More questions to come, but if real answers to the above 2 questions cannot be found, no need to go further.
-- What generic information in the HTTP header may tell Googlebot that this particular index page seems to be fresh and "needs to be fully crawled"?
ETag
max-age
There are tons of other methods.
I suggest reading the http RFC
-- Is the size of the index file available to Googlebot when he comes? (I can't see that with any of my tools)
Content-Length
Everybody should support it.
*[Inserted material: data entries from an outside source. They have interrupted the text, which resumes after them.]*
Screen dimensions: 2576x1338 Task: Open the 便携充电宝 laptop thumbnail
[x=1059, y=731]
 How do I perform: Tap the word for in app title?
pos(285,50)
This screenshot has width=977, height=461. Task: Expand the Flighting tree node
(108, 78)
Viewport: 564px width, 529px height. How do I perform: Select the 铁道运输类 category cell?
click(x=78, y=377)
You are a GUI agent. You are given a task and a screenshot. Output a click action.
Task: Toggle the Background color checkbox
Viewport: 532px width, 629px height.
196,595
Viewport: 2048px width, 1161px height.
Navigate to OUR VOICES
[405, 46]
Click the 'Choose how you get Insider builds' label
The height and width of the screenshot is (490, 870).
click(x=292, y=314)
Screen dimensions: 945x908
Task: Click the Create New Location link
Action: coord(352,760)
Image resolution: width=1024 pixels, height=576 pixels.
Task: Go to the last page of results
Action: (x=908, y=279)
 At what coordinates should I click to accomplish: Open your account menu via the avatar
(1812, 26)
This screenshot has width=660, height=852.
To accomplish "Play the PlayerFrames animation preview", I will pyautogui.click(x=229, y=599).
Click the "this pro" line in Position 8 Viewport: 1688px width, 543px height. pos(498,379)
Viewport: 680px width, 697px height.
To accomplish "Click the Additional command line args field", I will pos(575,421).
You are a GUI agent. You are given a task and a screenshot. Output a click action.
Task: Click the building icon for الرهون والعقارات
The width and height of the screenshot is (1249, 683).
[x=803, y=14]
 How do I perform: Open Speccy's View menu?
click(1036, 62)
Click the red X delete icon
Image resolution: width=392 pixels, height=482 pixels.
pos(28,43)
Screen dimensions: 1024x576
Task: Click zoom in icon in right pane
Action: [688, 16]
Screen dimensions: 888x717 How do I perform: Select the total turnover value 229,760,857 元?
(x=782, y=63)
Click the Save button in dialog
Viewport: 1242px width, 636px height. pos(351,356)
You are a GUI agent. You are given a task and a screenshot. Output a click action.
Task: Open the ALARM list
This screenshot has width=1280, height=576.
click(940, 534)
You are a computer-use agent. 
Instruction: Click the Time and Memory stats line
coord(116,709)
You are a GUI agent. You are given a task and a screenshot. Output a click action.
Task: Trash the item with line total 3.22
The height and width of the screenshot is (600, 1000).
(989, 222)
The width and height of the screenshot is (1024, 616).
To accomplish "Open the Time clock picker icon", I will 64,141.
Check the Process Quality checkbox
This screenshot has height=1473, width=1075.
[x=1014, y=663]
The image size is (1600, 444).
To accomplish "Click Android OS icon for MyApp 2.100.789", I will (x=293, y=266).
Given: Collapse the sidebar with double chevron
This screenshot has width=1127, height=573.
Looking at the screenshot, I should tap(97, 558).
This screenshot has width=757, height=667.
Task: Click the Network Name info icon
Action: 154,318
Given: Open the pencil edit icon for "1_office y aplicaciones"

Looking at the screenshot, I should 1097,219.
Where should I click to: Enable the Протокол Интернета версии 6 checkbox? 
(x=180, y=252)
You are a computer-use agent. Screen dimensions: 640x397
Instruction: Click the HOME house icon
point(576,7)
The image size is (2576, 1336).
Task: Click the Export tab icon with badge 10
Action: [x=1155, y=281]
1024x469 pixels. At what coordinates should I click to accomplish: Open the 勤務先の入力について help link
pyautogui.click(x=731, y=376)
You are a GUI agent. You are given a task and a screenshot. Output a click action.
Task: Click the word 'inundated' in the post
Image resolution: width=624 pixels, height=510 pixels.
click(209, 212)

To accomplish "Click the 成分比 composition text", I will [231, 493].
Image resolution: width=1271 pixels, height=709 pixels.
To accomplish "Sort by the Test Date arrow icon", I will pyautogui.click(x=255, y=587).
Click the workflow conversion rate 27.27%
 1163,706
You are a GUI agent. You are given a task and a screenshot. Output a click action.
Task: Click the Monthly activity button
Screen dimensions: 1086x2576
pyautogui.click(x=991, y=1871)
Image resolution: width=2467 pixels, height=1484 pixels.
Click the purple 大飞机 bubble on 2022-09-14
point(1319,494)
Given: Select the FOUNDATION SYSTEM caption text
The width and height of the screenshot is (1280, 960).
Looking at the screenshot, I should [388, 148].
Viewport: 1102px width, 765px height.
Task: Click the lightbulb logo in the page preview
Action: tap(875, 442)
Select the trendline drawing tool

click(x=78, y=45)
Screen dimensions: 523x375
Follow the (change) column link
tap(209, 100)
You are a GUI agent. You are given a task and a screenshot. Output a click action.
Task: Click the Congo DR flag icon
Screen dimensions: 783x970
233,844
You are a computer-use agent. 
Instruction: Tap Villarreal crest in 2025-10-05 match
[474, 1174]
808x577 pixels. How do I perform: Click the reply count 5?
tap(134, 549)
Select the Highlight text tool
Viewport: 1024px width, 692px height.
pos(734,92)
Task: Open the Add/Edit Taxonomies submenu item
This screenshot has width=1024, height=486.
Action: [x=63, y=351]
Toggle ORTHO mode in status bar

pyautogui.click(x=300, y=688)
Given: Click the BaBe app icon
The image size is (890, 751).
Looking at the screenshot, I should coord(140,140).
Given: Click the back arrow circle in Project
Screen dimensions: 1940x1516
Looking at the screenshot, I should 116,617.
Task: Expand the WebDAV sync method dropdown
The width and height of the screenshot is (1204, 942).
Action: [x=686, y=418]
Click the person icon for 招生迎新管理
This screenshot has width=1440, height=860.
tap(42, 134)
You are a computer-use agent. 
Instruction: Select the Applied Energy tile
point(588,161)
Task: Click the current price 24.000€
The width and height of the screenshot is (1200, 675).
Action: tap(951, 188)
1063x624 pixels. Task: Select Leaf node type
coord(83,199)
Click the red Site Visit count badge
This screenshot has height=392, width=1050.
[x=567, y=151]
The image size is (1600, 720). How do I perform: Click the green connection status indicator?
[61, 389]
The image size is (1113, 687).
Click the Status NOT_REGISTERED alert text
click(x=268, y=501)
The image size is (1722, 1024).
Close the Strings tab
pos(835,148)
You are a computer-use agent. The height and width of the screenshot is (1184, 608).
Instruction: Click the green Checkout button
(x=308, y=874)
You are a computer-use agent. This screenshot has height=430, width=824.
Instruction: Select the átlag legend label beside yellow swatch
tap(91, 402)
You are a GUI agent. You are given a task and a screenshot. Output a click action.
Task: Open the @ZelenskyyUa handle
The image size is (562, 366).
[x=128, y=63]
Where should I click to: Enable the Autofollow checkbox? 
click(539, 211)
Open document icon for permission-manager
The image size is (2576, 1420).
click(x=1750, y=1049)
Speeds up things enormously (persistant connections) and is 0 work to implement
Using a specialised HEADER request simply means that GoogleBot would have two issue two requests to get every single page instead of the one GET it requires at the moment.
However as bhartzer points out if you use SSI / server-side code then you need to put a lot of thought into it to ensure that your server software understands what your code is doing well enough to return 304s when you want it to.
- Tony
I know that Google themselves recommend "last-modified", though I've never seen that in a log file (I would expect a "HEADER" request).
That may be due to the unsynchronized googlebots that each care only for their very own index.
googlebot n doesnt care for googlebot n+1 having a more up to date version of a file.
It will revisit 50 days after it's own file has been modified.
If your pages change in intervals <50 days you will most likely never see a 304 on these pages.
I don't know why google does this as it clearly works against (violates?) the intention of saving bandwith.
I just don't understand why they demand us to implement it then?
However, I mentioned that often enough here, nobody cared.